Les phonèmes sont modulés par la cavité buccale, la cavité nasale, la gorge, la langue, les dents, les lèvres, les poumons et les cordes vocales. L’appareil phonatoire a ses limites physiques — sans oublier les individus qui ont une incapacité dans ces zones, où des créatures qui ne les ont simplement pas — mais aussi un impressionnant potentiel acoustique. De nos jours, on estime la capacité humaine à plus de 150 phonèmes. La majorité est des consonnes, mais n’empêche, ça ouvre la porte à l’imagination, à s’y perdre? Par où commencer?

La façon la plus simple de créer une langue est d’en copier une. Prendre ses sons, ses structures, changer les mots. L’autre façon — la plus riche j’oserais dire — est de commencer du début: les phonèmes donc. Mais qui sont-ils?

Consonne, voyelle, consonne, consonne, voyelle…

Les voyelles sont sonores. Elles sont vibrantes, contrairement au bruit de certaines consonnes. Les cordes vocales sont toujours impliquées dans leur production et la résonance du système phonatoire est sollicitée, totalement ou partiellement. Elles peuvent être courtes (patte, hotte), longues (pâte, hôte), appuyées (maría, mary) ou tonales (/mà/, /mă/) comme dans plusieurs langues asiatiques.

schéma de son
« sons complexes » dans Éléments de phonétique avec application au français, de Pierre Martin

Certaines consonnes sont des bruits (ch, p, t), lorsque les cordes vocales ne sont pas sollicitées. Les autres sont des sons (m, b, j) un peu comme les voyelles, mais avec une modulation. La friction, l’occlusion (partielle ou totale), le clic, le trille et bien d’autres effets peuvent faire une modulation de la sortie d’air, accompagné ou non de voyelles.

Je ne couvrirai pas la création de langage non sonore. Si votre intérêt s’y trouve, j’imagine que vous pouvez substituer les éléments de base au vôtre pour arriver à construire ce système. (Par exemple, au lieu de son, vous partez sur des odeurs ou des lumières, à vous de définir les unités de base.)

Un langage enfile les consonnes et les voyelles les unes à travers les autres pour faire des chaines de phonèmes, et donc des mots. Il arrive que certains phonèmes soient simultanés. Par exemple, la double consonne /kp/ ou /gb/ ou les diphtongues (voire triphtongues) telle que /iau/ (très ancienne prononciation de “eau”) ou /au/ comme dans house ou haus. (Le /u/ phonétique est le “ou”, le /y/ phonétique est le “u”). Les concepts de diphtongue ou double consonne sont parfois déclamés, certains voient là plutôt des semi-voyelles, semi-consonnes. L’important n’est pas la classification, mais l’existence de ces sons.

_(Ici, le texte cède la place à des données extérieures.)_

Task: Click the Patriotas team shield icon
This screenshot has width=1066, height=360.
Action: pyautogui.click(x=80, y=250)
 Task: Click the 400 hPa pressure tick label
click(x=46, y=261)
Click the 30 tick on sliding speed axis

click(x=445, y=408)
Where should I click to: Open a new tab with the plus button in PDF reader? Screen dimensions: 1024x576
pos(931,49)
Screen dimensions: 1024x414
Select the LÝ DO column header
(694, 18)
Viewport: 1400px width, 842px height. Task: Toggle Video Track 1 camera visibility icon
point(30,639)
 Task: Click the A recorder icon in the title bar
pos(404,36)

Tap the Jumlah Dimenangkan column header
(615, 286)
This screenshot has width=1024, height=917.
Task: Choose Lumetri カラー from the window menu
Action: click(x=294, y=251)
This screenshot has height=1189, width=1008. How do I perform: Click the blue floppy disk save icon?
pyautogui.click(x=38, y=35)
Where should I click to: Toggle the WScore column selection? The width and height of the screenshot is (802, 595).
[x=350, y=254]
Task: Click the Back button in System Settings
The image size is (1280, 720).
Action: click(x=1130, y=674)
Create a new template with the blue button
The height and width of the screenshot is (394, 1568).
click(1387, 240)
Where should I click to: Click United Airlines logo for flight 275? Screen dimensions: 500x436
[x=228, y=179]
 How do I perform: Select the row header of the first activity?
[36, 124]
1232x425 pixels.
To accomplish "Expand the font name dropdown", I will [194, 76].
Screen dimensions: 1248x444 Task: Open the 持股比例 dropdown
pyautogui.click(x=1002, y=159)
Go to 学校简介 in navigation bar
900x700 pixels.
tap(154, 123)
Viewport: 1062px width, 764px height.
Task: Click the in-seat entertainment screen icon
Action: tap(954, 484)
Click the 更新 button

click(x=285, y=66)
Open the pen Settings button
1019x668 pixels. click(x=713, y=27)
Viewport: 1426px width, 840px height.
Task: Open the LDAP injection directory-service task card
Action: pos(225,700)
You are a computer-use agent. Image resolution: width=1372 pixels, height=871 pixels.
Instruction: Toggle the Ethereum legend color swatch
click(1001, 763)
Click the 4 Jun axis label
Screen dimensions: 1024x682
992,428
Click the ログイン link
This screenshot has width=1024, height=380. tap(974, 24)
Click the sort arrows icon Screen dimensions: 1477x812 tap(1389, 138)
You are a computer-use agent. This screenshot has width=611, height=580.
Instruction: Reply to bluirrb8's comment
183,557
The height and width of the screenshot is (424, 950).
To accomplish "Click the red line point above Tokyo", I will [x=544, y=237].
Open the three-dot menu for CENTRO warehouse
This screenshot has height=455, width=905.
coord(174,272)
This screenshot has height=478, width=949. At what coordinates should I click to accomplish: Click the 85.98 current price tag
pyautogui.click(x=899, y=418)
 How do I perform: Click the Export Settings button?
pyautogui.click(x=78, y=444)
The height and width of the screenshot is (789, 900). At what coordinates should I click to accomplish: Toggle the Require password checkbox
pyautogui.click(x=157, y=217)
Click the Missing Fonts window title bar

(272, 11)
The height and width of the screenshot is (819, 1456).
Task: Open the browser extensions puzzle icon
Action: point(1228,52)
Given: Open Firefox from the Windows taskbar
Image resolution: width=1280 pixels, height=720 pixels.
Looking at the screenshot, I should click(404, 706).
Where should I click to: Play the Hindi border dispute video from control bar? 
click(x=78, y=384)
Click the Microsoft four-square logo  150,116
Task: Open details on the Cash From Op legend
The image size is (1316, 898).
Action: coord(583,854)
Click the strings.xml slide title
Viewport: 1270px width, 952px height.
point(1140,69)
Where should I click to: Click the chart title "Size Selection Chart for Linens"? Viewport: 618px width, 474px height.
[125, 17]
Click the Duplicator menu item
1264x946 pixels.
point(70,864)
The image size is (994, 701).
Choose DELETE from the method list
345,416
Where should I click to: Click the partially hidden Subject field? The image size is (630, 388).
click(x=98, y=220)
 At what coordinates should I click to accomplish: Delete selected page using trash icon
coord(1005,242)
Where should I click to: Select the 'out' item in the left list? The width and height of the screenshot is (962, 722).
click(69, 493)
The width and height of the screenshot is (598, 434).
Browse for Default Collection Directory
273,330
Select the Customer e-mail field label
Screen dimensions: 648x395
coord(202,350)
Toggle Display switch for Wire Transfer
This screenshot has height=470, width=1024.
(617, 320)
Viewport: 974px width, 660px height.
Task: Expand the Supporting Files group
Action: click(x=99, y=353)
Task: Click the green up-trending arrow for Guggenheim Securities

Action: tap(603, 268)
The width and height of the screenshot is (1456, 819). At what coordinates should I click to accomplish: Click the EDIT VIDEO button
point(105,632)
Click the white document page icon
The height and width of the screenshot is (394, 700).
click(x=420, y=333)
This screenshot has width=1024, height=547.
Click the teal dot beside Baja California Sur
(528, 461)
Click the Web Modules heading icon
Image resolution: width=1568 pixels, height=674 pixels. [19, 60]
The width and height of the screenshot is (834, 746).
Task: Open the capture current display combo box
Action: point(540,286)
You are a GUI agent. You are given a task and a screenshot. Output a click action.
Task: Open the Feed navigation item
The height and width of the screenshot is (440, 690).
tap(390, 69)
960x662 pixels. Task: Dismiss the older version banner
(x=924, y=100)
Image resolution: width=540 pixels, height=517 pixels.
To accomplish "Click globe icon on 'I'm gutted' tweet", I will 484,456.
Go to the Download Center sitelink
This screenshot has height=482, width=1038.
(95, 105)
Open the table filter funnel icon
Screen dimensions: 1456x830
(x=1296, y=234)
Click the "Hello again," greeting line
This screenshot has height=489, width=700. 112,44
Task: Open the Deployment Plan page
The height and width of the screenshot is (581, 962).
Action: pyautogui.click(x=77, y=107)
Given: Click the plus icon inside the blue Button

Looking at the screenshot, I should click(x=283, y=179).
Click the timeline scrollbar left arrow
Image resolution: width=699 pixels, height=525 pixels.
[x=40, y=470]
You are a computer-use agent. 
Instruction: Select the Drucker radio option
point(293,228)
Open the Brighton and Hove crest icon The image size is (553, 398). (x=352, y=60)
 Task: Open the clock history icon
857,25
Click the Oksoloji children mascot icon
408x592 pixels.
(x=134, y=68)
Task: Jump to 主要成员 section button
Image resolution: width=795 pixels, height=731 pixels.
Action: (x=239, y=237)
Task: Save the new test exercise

Ok, où allons-nous? La phonétique semble infinie. Il va donc falloir faire de la phonologie. La différence entre ses termes est si simple, et vous allez l’aimer: la phonétique est l’ensemble connu des sons humains (les quelques 150 phonèmes), la phonologie est l’ensemble (normatif) d’une langue précise. Si le français tourne autour de 36 phonèmes, il s’agit là de sa phonologie, et non de sa phonétique. La phonétique du français prendrait en compte toutes les minuscules petites variations locales ou individuelles sur la prononciation, ce qu’on appellerait communément, l’accent. (À retenir pour plus tard…)

Phonologise-moi ça, s’te plait.

Les langages les plus minimalistes au niveau des voyelles utilisent à peu près toutes les mêmes. On peut dire que ces voyelles sont la base. Il s’agit de /a/, /i/ et /u/ (ou plus rarement /o/). Le truc avec n’importe quoi, c’est de commencer simple. Sur l’image ci-dessous (qui ne mentionne pas les voyelles nasales), focalisez-vous seulement sur ce qui est en vert, ok? Ça fait moins peur. Au centre de ce triangle dit vocalique, se trouve le schwa, ce cher phonème “neutre” qui ne demande aucune articulation particulière.

triangle vocalique simplifié
triangle vocalique simpifié, source d’origine

Les zones vertes, à l’oreille des natifs d’une langue avec ces trois sons de bases, recoupent d’autres nuances phonétiques. C’est comme un anglais qui n’entend pas la différence entre ou et u, et un français qui ne capte pas trop trop non plus la différence entre sleep et slip. C’est parce que le langage appris ne discrimine pas entre ces sons. Si les gens, dans les faits, les prononcent, ils ne sont pas perçus comme des voyelles différentes, mais comme des accents (c’était ça à garder en mémoire, je dis ça, c’pour enrichir votre univers…), comme des différences non significatives. Cependant, si vous voulez complexifier votre système de voyelles, commencer par inclure d’autres sons (sans négliger les nasales comme un, on, in, an).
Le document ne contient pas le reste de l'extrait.